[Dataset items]
***

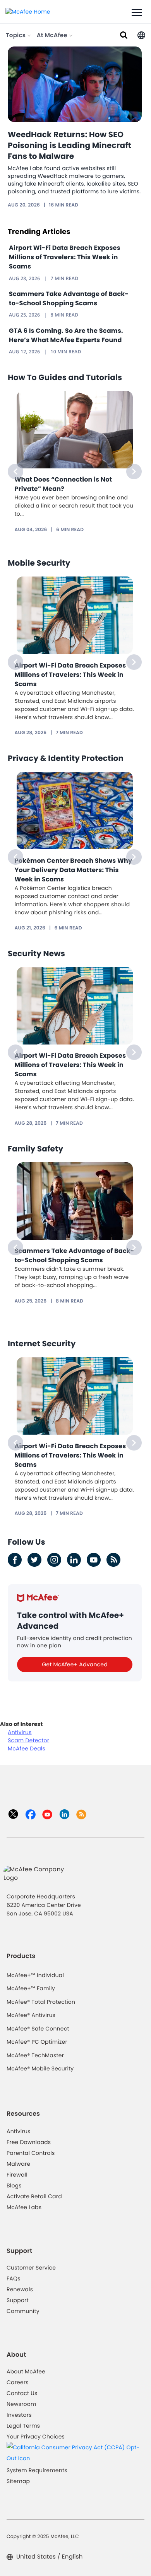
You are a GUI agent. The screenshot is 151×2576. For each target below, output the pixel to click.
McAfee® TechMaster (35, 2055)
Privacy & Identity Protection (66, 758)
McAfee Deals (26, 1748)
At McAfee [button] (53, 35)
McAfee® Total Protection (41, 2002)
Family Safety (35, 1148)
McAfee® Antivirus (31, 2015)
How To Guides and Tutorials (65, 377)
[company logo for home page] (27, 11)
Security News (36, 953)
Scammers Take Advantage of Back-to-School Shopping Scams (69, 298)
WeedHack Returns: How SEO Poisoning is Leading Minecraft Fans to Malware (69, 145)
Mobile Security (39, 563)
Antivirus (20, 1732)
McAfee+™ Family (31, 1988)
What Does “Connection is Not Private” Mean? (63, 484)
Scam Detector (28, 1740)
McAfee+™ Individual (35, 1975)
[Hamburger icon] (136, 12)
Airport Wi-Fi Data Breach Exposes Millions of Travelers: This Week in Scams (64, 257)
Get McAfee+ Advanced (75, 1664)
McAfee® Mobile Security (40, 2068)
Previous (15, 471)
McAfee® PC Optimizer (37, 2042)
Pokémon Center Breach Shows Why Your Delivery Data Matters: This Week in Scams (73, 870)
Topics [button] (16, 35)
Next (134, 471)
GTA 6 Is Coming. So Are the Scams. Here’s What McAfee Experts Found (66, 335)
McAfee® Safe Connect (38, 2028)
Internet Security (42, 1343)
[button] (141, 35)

***

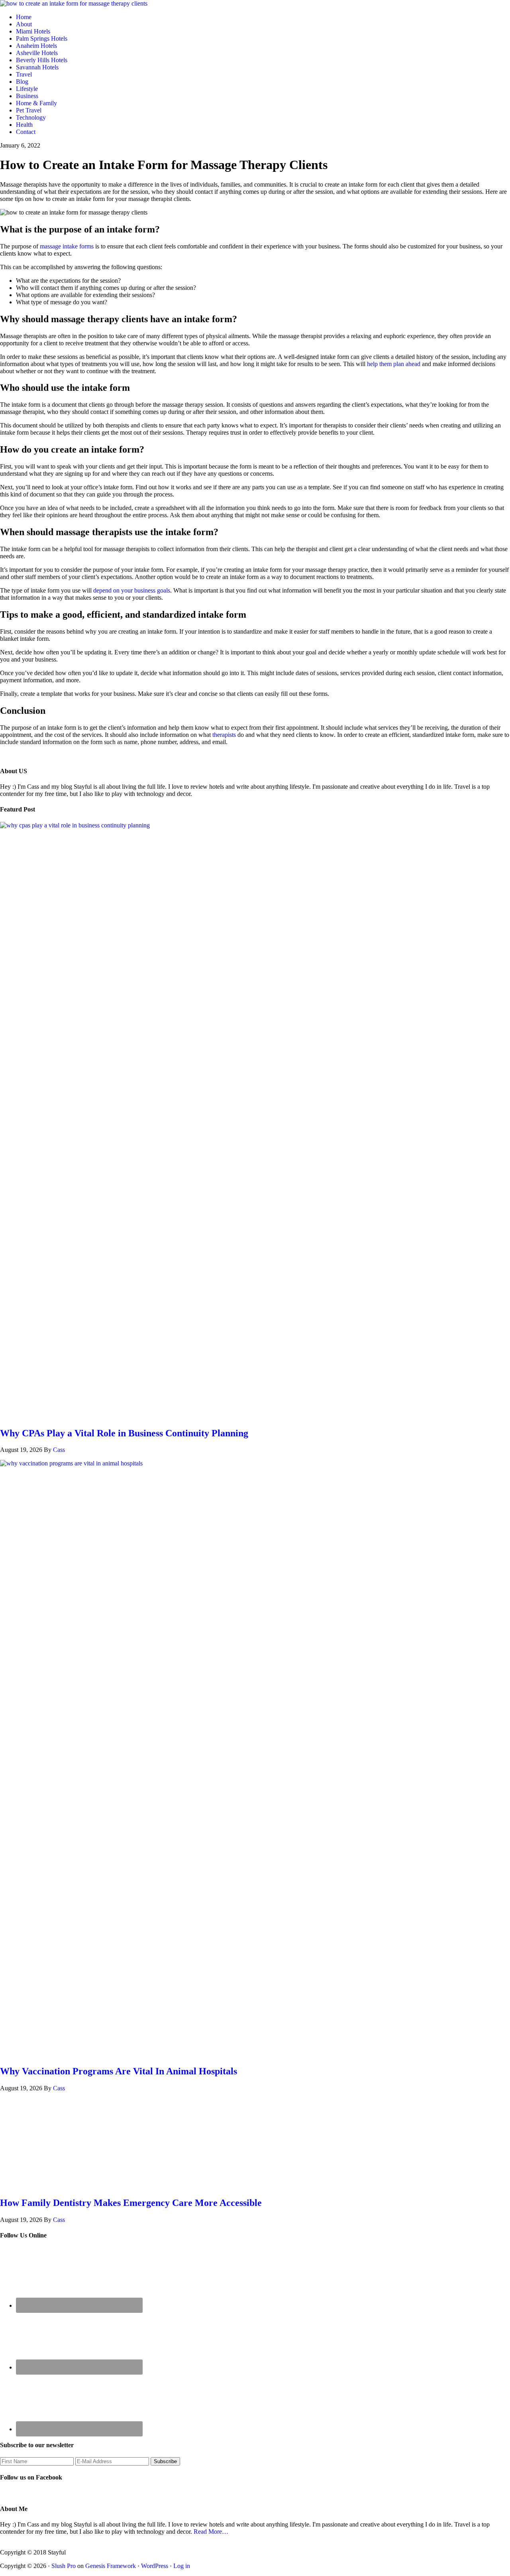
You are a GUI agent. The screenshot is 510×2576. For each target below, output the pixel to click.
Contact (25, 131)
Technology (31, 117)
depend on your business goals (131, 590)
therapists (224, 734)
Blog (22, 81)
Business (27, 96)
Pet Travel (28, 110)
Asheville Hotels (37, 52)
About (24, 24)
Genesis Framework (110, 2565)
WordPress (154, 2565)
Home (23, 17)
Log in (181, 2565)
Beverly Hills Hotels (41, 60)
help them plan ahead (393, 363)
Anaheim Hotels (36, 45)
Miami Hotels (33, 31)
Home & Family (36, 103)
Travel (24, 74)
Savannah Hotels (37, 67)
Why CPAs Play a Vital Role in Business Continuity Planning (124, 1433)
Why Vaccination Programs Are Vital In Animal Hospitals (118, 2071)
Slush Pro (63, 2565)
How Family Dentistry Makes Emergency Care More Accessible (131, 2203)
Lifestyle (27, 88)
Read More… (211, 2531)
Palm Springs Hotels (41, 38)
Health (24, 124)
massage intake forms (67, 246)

***

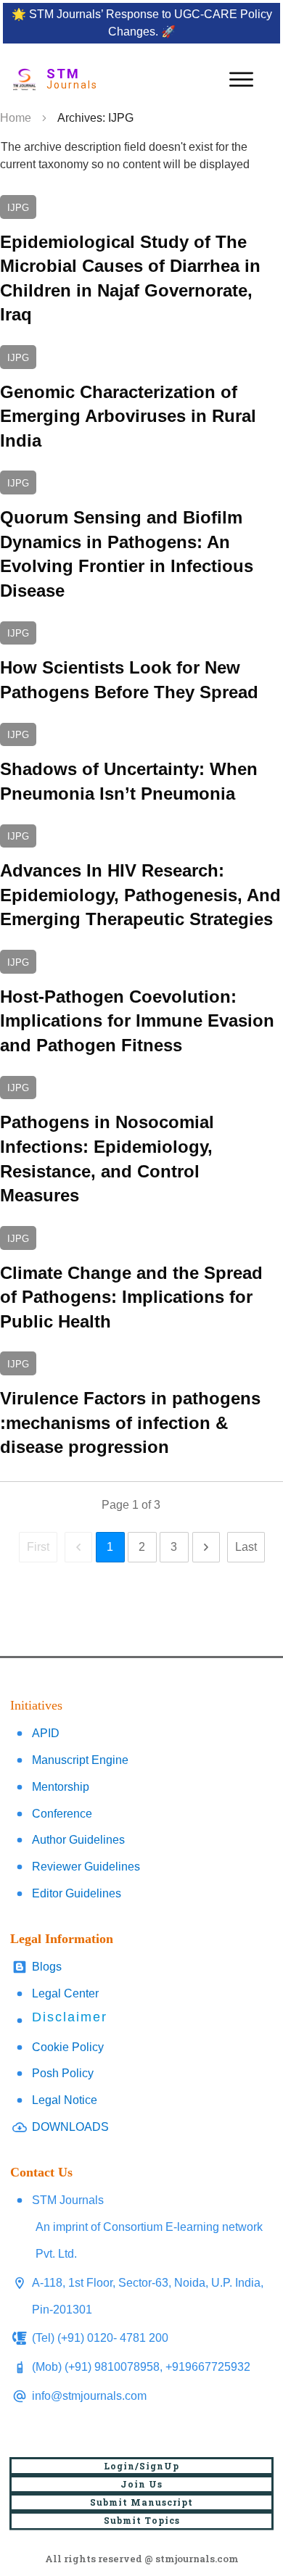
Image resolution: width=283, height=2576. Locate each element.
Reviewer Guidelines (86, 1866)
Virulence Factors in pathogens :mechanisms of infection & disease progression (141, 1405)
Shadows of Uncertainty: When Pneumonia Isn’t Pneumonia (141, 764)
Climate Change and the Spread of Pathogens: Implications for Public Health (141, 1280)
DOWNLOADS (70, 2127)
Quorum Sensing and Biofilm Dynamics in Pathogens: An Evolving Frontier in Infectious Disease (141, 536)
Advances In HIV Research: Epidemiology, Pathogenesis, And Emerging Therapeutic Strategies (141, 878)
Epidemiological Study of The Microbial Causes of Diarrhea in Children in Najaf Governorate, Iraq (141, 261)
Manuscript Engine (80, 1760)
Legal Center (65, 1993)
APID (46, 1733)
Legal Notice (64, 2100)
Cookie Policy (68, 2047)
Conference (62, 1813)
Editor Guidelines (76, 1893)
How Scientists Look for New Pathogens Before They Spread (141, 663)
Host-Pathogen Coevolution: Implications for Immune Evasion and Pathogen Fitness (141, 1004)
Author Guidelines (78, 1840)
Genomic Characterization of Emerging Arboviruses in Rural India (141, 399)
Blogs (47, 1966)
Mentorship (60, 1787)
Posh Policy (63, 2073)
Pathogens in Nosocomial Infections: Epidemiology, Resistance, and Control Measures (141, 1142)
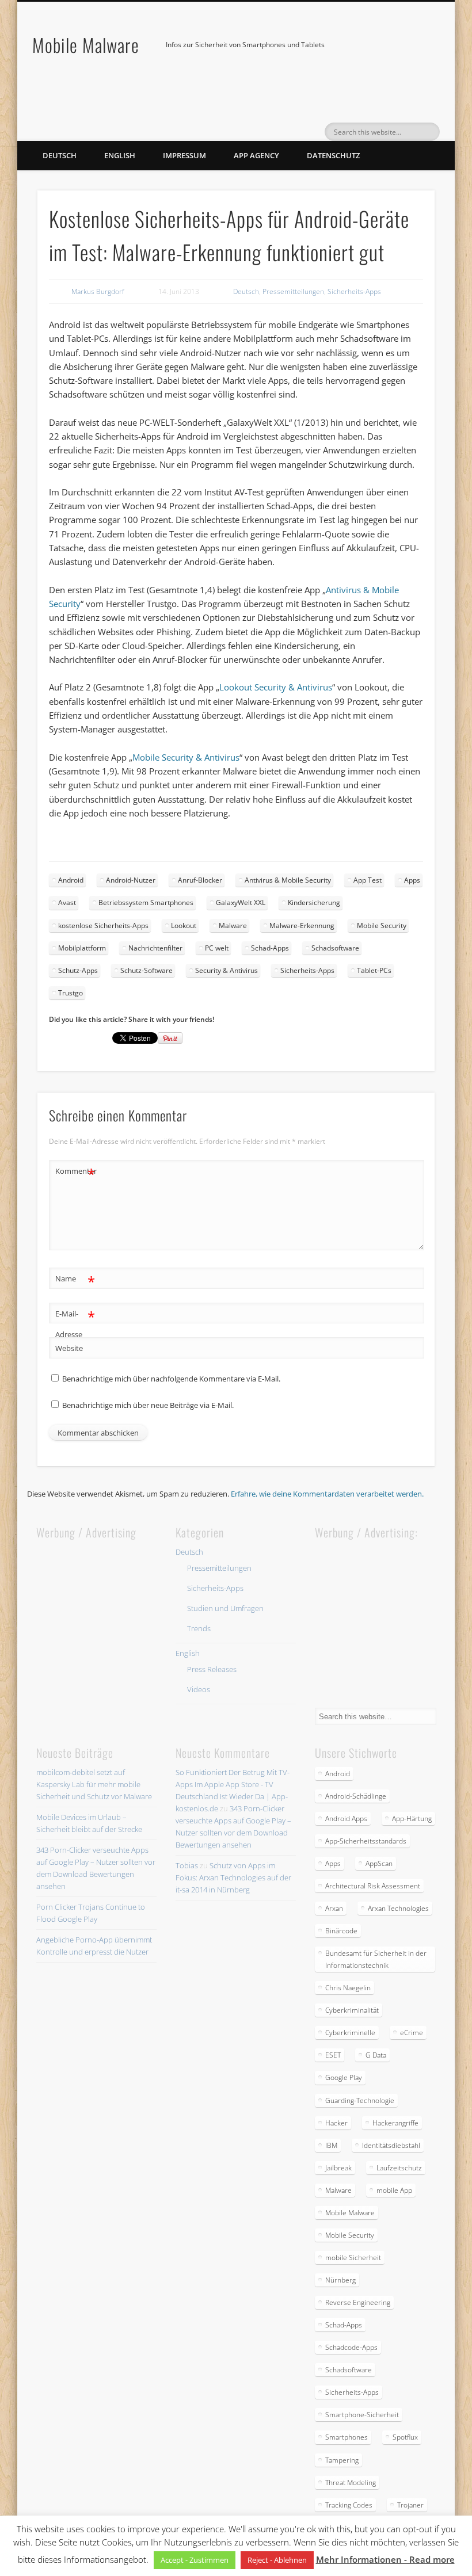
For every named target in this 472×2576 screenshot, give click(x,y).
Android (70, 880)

***

→ **Task statement**: Set apart and copy each line of the records that holds the word "agent".

→ **Response to this exercise**:
You are a GUI agent. The screenshot is 151×2576. For each target below, output the pixel to click.
You are a GUI agent. The screenshot is 510×2576. For each target below, output the pixel to click.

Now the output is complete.